◆ Requirement: Copy word for word the lines of the data, from the line that contains "Open the 审批流转" through the final line of the data.

#### Provided records ####

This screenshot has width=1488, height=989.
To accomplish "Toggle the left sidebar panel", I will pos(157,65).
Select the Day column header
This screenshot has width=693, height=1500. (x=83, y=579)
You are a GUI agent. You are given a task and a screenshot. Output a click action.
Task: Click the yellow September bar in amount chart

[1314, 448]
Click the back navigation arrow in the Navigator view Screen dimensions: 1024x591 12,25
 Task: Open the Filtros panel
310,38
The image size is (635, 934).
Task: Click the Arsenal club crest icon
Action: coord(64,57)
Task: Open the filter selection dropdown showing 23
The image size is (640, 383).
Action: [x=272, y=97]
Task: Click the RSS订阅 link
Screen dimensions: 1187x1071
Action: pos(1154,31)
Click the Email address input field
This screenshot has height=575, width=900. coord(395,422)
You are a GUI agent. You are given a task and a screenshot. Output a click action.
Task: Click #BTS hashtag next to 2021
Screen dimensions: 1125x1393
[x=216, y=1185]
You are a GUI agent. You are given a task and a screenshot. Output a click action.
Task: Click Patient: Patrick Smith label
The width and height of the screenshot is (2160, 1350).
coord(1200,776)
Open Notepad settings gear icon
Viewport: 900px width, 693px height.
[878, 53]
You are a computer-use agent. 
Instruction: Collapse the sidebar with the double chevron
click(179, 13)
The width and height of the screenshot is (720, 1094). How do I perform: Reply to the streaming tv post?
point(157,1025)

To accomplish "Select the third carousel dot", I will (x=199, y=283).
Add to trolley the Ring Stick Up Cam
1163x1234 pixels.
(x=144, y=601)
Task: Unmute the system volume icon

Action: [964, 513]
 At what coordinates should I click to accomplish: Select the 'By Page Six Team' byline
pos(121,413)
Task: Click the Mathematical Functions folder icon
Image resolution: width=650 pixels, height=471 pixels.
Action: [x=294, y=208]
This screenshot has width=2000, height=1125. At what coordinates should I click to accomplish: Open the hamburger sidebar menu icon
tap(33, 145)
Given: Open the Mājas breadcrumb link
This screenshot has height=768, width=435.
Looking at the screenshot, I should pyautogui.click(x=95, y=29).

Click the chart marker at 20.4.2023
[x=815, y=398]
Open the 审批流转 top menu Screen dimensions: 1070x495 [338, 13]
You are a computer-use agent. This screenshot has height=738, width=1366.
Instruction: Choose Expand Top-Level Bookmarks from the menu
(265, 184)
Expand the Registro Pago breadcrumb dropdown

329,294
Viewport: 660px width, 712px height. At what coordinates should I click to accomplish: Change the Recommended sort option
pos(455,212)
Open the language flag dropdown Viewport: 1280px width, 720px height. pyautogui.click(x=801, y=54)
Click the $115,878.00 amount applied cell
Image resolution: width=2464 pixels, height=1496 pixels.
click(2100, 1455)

####

◆ Completed exercise:
Open the 审批流转 top menu Screen dimensions: 1070x495 [338, 13]
You are a computer-use agent. This screenshot has height=738, width=1366.
Instruction: Choose Expand Top-Level Bookmarks from the menu
(265, 184)
Expand the Registro Pago breadcrumb dropdown

329,294
Viewport: 660px width, 712px height. At what coordinates should I click to accomplish: Change the Recommended sort option
pos(455,212)
Open the language flag dropdown Viewport: 1280px width, 720px height. pyautogui.click(x=801, y=54)
Click the $115,878.00 amount applied cell
Image resolution: width=2464 pixels, height=1496 pixels.
click(2100, 1455)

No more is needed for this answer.